Asking genuinely as I never experimented myself -- Does the Internet experience in general cripple if one rejects the cookies on all websites? Or there is very little loss of functionality? I often allow 'essential cookies'. Would go to 'reject all' if that works fine.
For years my own practice on sites that impose cookie pop-ups has been:
- Zap that element (uBo element zapper or custom CSS style rule via Stylus).
- Globally deny ALL cookies for that site, via uMatrix.
Note that uMatrix (and AFAIU Fireox) already block all third party cookies. This just makes that prejudice global to the site itself.
The number of sites for which I require some level of state preservation is parlous few. Hacker News itself is most of them, my Fediverse home the other.
(I largely don't use the Internet for commerce. That's always struck me as a bad idea, getting worse. If I cared ... another very small number of exceptions would deal with that.)
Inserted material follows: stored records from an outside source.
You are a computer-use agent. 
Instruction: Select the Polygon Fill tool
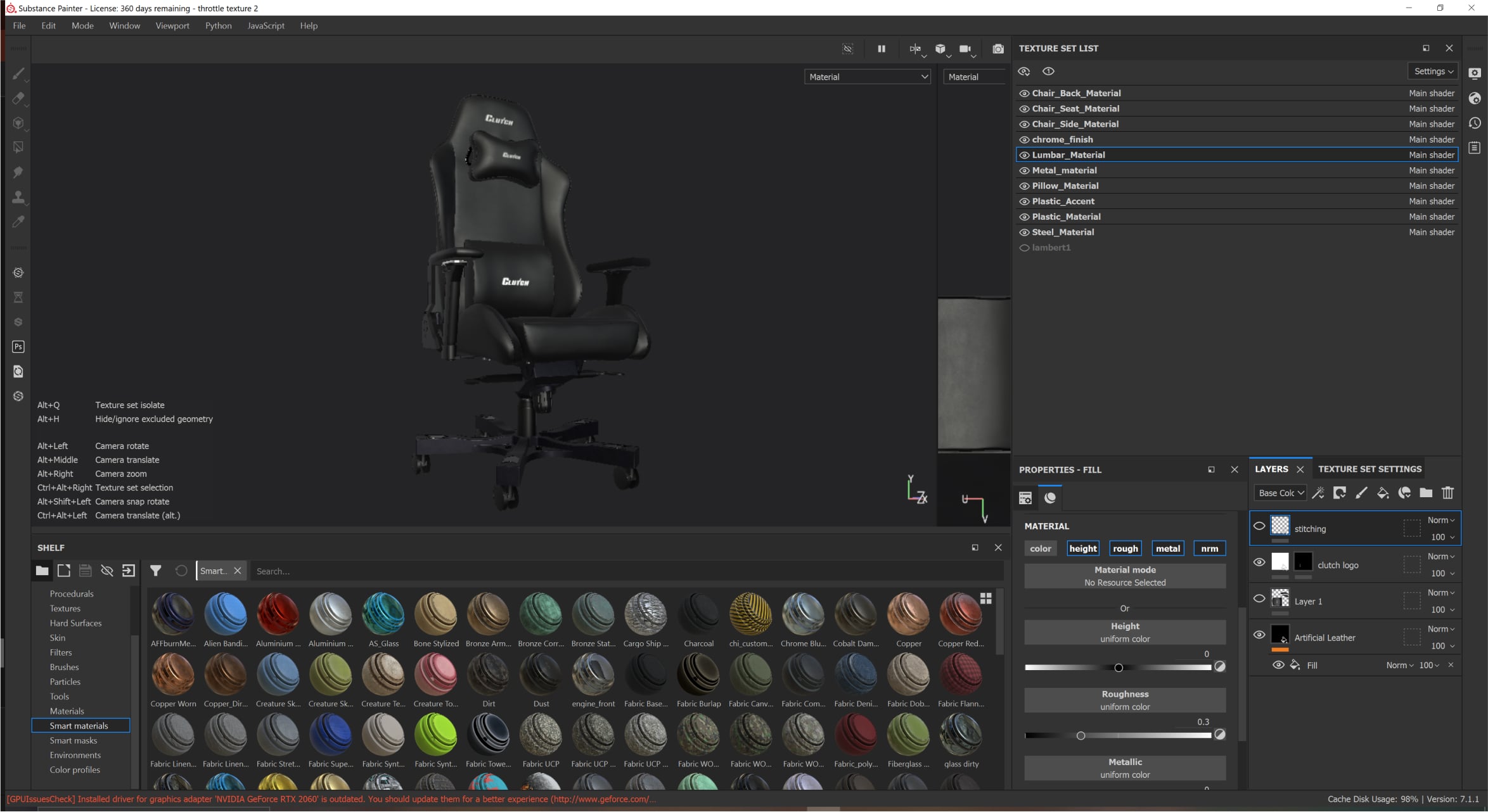coord(18,148)
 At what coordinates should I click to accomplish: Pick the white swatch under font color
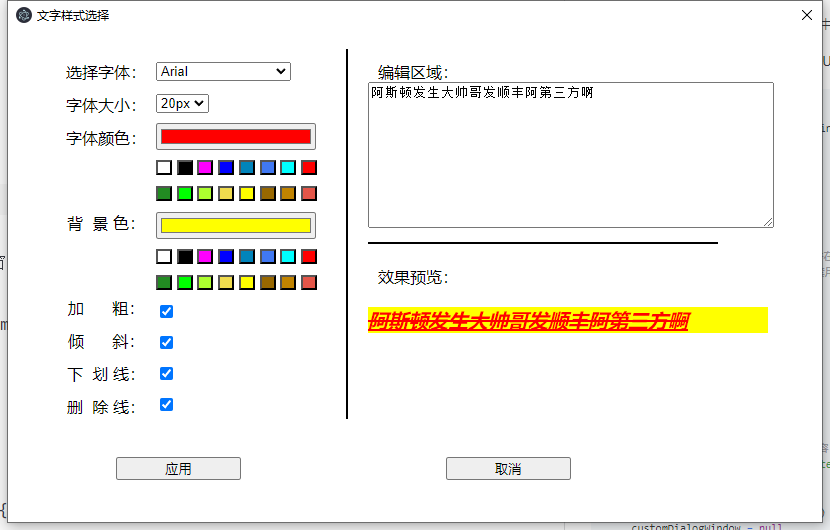pos(164,168)

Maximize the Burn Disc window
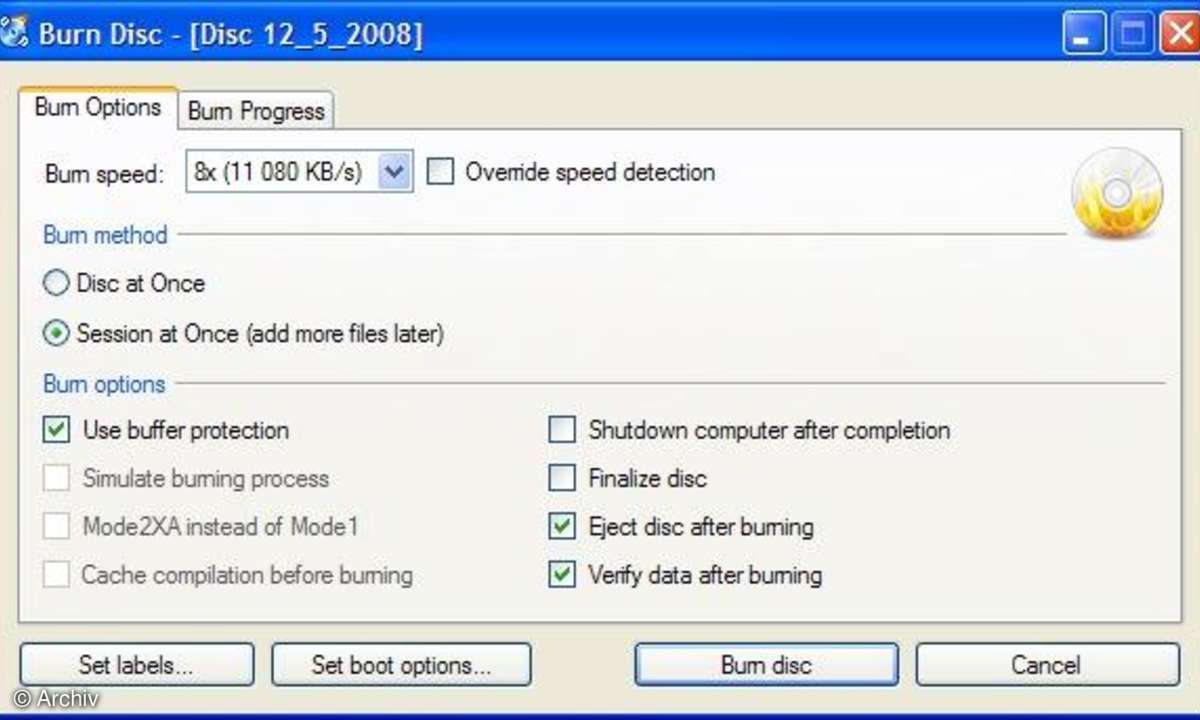(1132, 36)
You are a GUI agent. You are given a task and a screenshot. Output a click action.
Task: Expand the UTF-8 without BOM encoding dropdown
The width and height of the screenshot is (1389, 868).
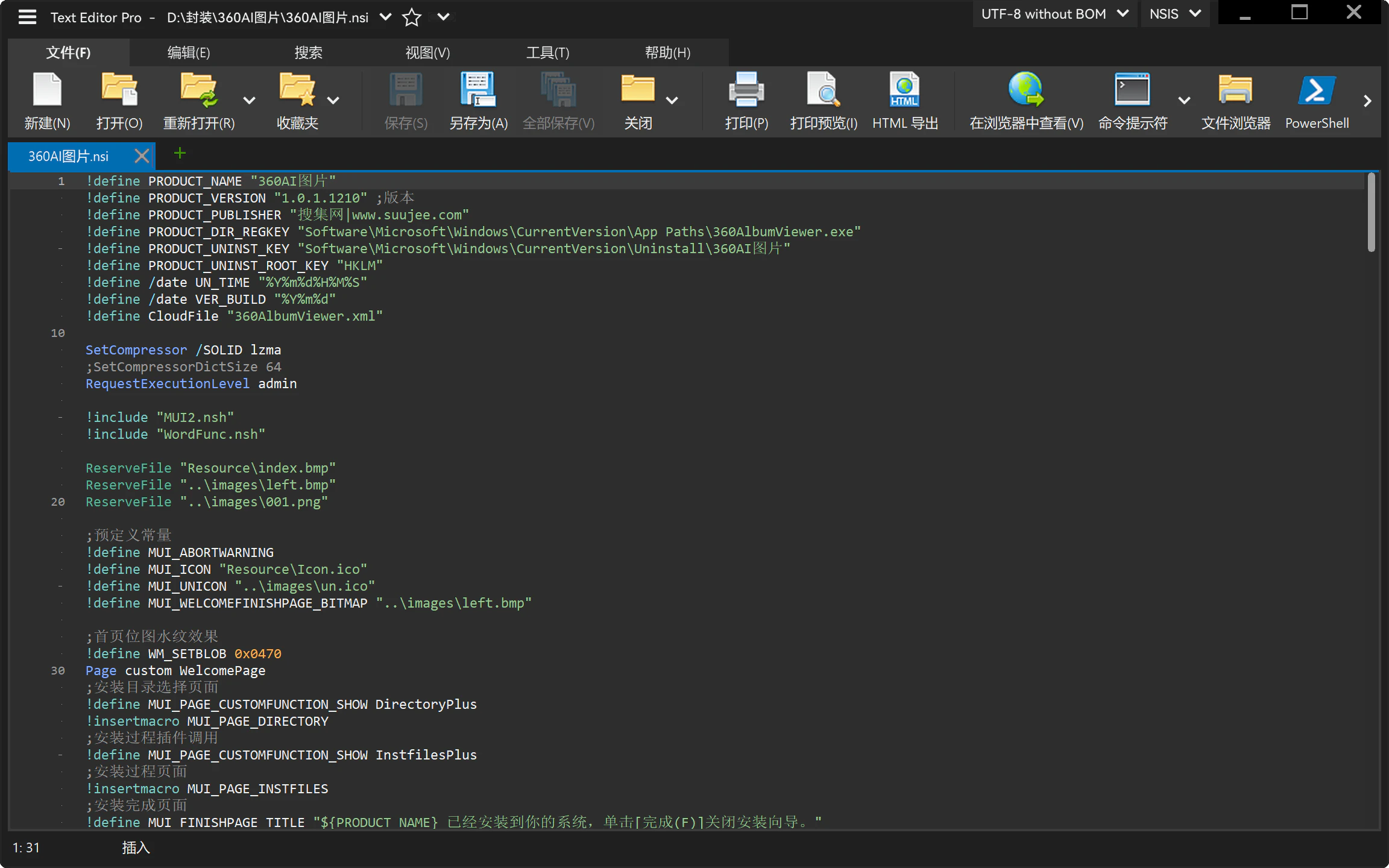pyautogui.click(x=1054, y=14)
Generally, no. Despite the claims that "this will not cause you to see less ads", sometimes it even does cause you to see less ads as ad slots are less likely to fill if they have less user info. (Sometimes the opposite happens and you get the shittiest weight loss ads however). That said, I assume most people likely to use this extension already run an ad blocker.
Storing login tokens and cart information falls under "legitimate interest", which does not need consent. They just aren't allowed to use that information to do anything else with it.
I've rejected all optional cookies/tracking for many years and I've never noticed any missing functionality.